*** Opening Records supplied ***
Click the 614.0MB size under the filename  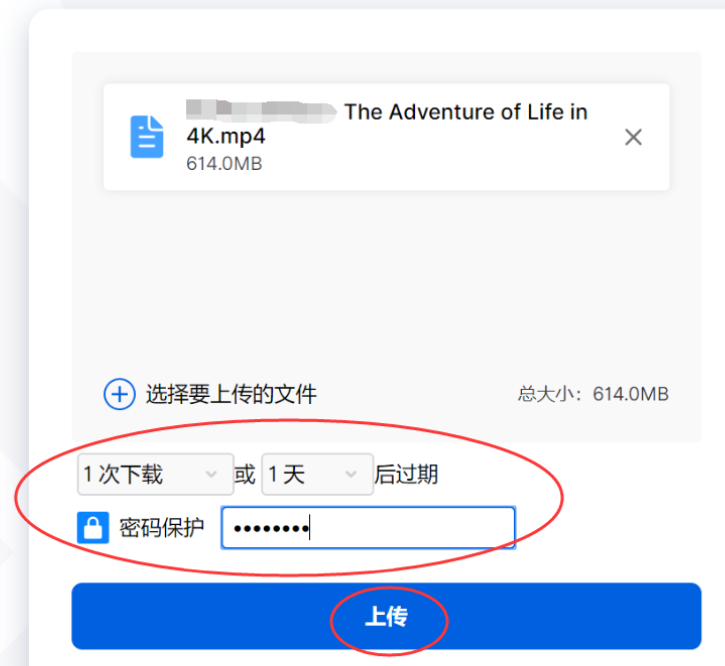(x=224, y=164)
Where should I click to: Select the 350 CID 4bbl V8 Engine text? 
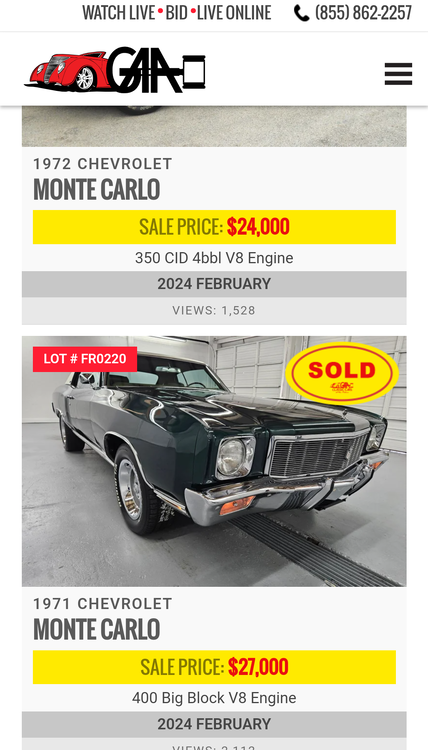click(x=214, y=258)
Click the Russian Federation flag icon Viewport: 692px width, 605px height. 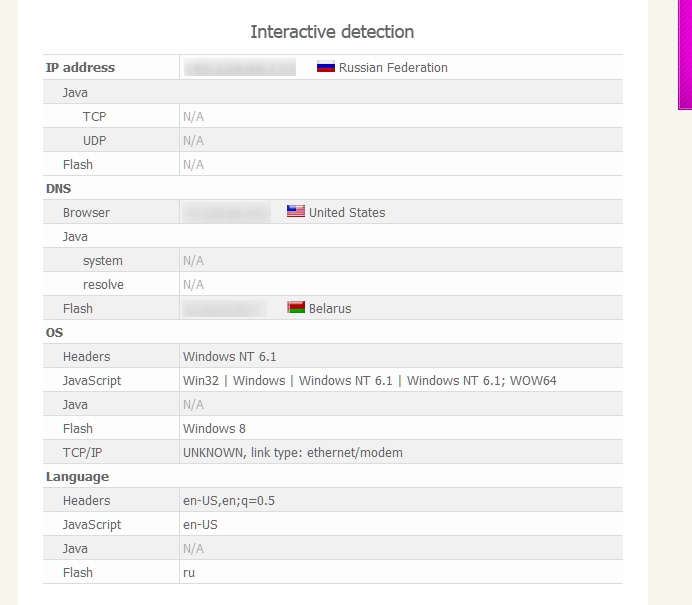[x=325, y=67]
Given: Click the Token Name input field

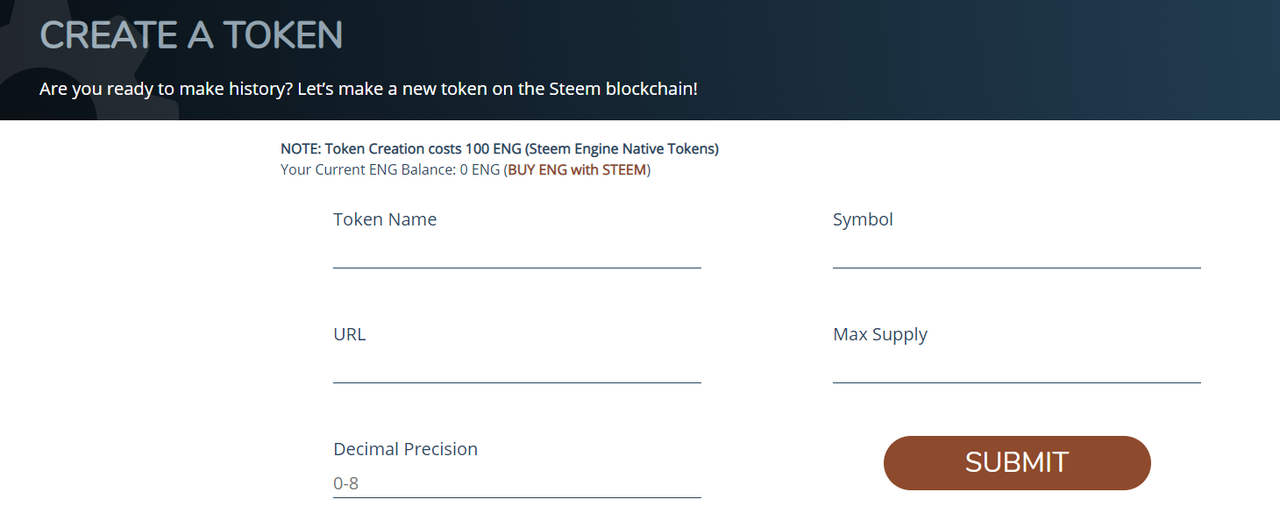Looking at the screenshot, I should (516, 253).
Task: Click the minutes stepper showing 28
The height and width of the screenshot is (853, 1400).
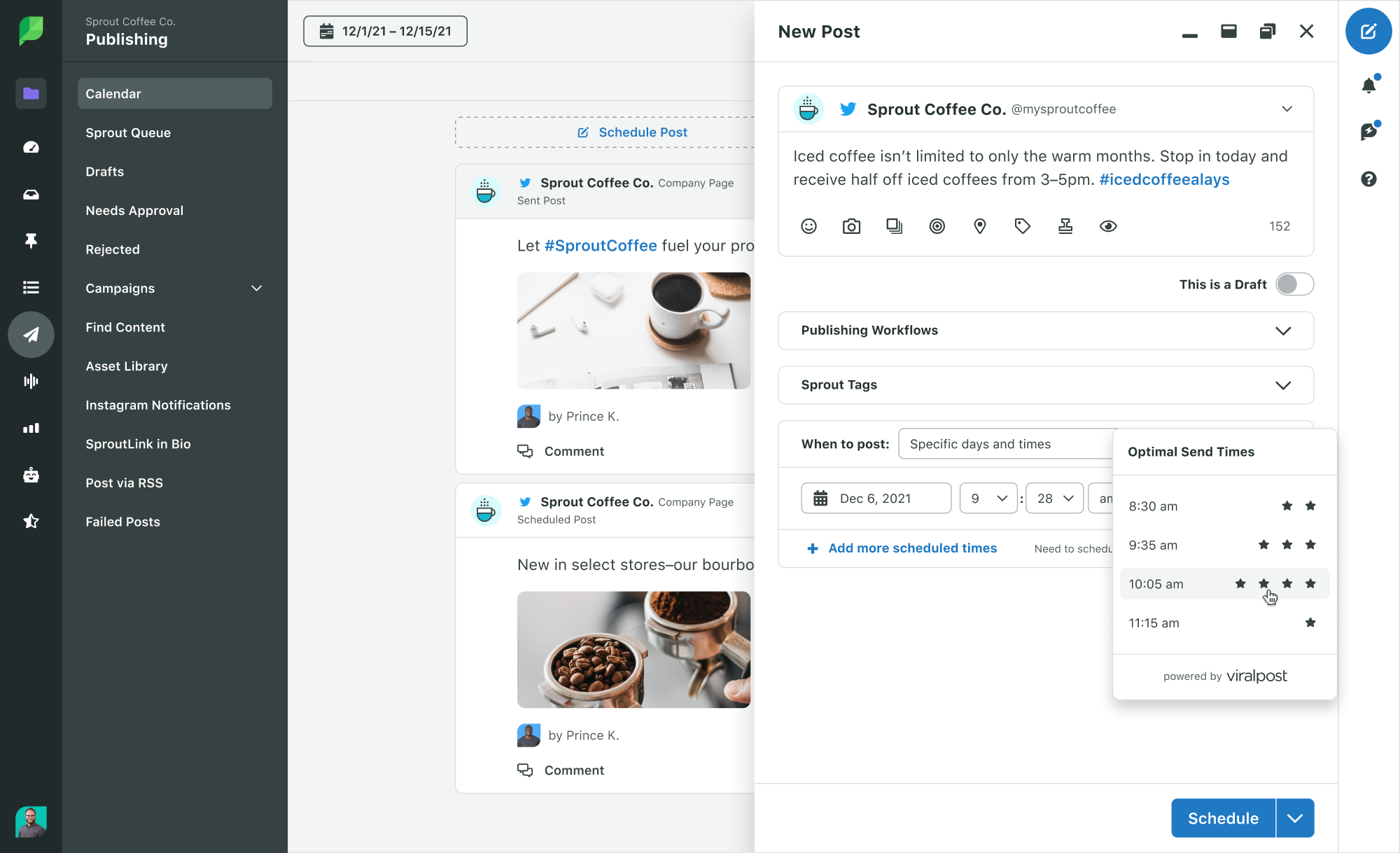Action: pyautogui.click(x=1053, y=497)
*** Closing Records supplied ***
Description of the task. Please set down the lines from the one with "Task: Click the minutes stepper showing 28" to the end of the entries above, exactly as they are, and drop every picture.

Answer box.
Task: Click the minutes stepper showing 28
The height and width of the screenshot is (853, 1400).
Action: pyautogui.click(x=1053, y=497)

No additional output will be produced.